Always reward your dog after staying in position. Teaching dogs the “Stay” command helps ensure their safety from bolting and keeps them well-behaved in front of the guests.
Teaching your dog to lie down avoids unwanted behavior like jumping up on visitors. With the “Down” command, your pet’s stomach and legs should rest flat on the ground.
With this command, you can use a soft mat or towel while training your dog. A trained dog can be ordered to lie on their bed and relax when guests visit.
- While your dog is standing, hold a treat in front of your dog’s nose to get their focus.
- Slowly move the treat down until your pup’s belly touches the floor.
- Praise your dog by saying, “good dog,” then reward them with a treat.
- Repeat the process until your dog gets the hang of it.
- Once your dog can reliably follow the steps, try it without a treat in your hand.

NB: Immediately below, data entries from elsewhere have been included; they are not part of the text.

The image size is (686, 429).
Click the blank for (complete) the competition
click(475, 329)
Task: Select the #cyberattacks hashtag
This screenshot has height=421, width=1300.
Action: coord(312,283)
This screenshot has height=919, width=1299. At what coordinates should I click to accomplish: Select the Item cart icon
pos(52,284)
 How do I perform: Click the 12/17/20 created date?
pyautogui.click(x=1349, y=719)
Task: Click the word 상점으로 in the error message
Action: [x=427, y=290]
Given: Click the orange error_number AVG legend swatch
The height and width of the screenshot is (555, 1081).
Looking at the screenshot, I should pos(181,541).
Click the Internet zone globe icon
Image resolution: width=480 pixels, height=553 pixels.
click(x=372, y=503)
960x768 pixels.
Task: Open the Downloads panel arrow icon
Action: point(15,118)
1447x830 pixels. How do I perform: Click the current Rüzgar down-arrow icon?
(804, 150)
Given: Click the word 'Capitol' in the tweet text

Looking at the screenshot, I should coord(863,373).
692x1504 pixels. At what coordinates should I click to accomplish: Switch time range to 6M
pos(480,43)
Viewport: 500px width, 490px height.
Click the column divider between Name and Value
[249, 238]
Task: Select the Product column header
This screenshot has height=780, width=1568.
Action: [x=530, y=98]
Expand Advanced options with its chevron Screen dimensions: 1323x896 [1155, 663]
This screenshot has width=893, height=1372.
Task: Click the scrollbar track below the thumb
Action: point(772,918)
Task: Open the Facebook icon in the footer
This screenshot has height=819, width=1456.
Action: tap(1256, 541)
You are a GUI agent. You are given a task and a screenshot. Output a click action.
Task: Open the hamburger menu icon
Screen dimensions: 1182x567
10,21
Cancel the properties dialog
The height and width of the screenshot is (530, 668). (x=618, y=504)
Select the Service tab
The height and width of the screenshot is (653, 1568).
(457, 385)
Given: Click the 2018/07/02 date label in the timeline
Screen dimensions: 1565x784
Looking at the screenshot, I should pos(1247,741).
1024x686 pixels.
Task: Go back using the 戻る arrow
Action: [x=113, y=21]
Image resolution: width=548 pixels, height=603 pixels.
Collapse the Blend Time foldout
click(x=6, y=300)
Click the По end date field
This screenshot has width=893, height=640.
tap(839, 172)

- Make the same movement with steps 1 and 2 but now with an empty hand.
- If your dog lies down, praise them and say, “good dog.” Reward the behavior with two treats this time. This instills in them that it’s more rewarding to lie down even if they don’t see a treat in your hand.
- Once your dog constantly follows your movement with the empty hand, give the verbal cue by saying, “Down,” followed by a hand signal.
- Praise and reward your dog for good behavior.
- Repeat the exercise until your dog masters the command.
Apply the verbal commands randomly during non-training sessions to assess if your dog has learned to associate it with the “Lie Down” position.
Practicing these three basic commands before having guests over is a must. Since dogs love routine, keep a daily schedule for training your dog with these commands. You can ask your friends to help with the exercise to introduce your dog to varying scenarios.
Depending on your dog, training may take some time, but with consistency, your efforts will surely be rewarded. After all, it’s great to have a well-trained dog that can welcome guests and behave well throughout an occasion.